▸ **Objectives**
[A] Can you copy word for word the part of the cruise-weather passage below that opens with the words containing "Ms. O’Reilly did" and closes with "among group members."?
[B] Can you carry the cruise-weather passage below further, picking up after its final sentence?

▸ **Page**
▶

Occasionally, I checked back with Ms. O’Reilly, and in May 2008 she reported on additional research informally undertaken by a rep in their Bratislava office on ITN’s behalf, saying, “The bottom line is that there has been no predictable weather pattern. Although weather is typically more likely to affect sailings in spring and fall than it is in summer, the past 10 years or so don’t reflect that ‘typical’ pattern.”

Ms. O’Reilly did point out, “The benefits of a spring/fall sail would be a lower cruise price, fewer tourists/lines to contend with and more access, while summer departures will cost more, with less likelihood (but no guarantee) that weather will impact cruising. In the end, only Mother Nature knows what each season and year will bring.”

I have taken this opportunity now to share the above information with ITN readers.

One thing to remember — when this situation arises, whatever the company decides to do, not everyone will be pleased, so don’t be surprised if, to prevent infighting (and for other reasons), that decision is not put up for a vote among group members.

◀

▸ **Dataset excerpt**
▶

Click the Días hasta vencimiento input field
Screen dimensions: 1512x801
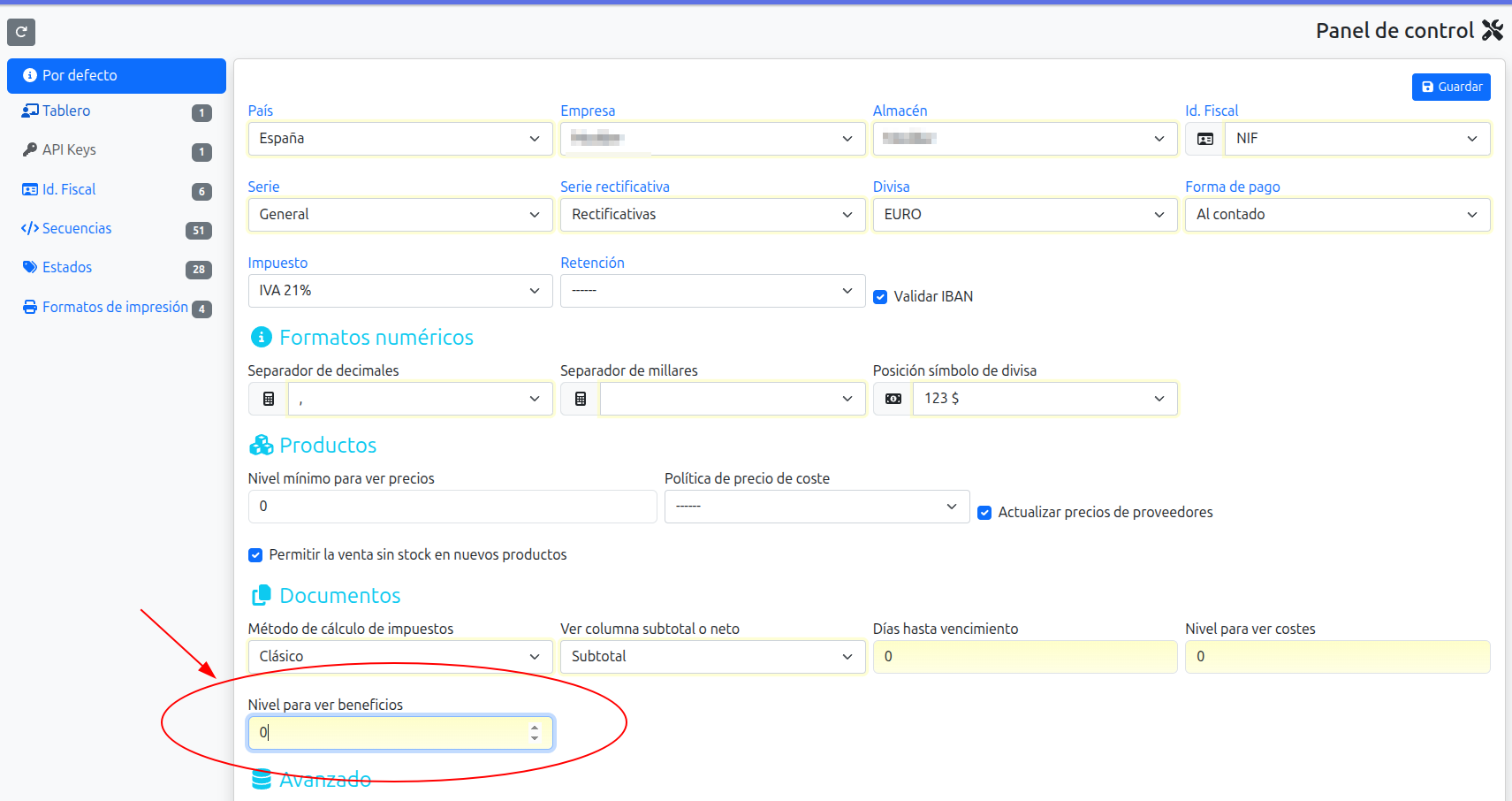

◀

▸ **Responses**
[A]
Ms. O’Reilly did point out, “The benefits of a spring/fall sail would be a lower cruise price, fewer tourists/lines to contend with and more access, while summer departures will cost more, with less likelihood (but no guarantee) that weather will impact cruising. In the end, only Mother Nature knows what each season and year will bring.”

I have taken this opportunity now to share the above information with ITN readers.

One thing to remember — when this situation arises, whatever the company decides to do, not everyone will be pleased, so don’t be surprised if, to prevent infighting (and for other reasons), that decision is not put up for a vote among group members.

[B]
So what options do you have when your cruise-tour’s itinerary or mode of travel is changed to one undesirable to you?

You might try to reach the company’s home office to inquire about alternative arrangements for you or some sort of compensation. Either may or may not be forthcoming.

Realize that this is a problem that affects all river cruise companies, and they lose, too, when a cruise is interrupted. They each may take a loss financially as well as to their reputation.

Is there something you could have done in advance? Specifically, do travel insurance policies exist that, had you bought one, would have benefited you if your cruise were curtailed partway through the trip? I asked ITN’s travel insurance expert, Wayne Wirtanen, to look into this.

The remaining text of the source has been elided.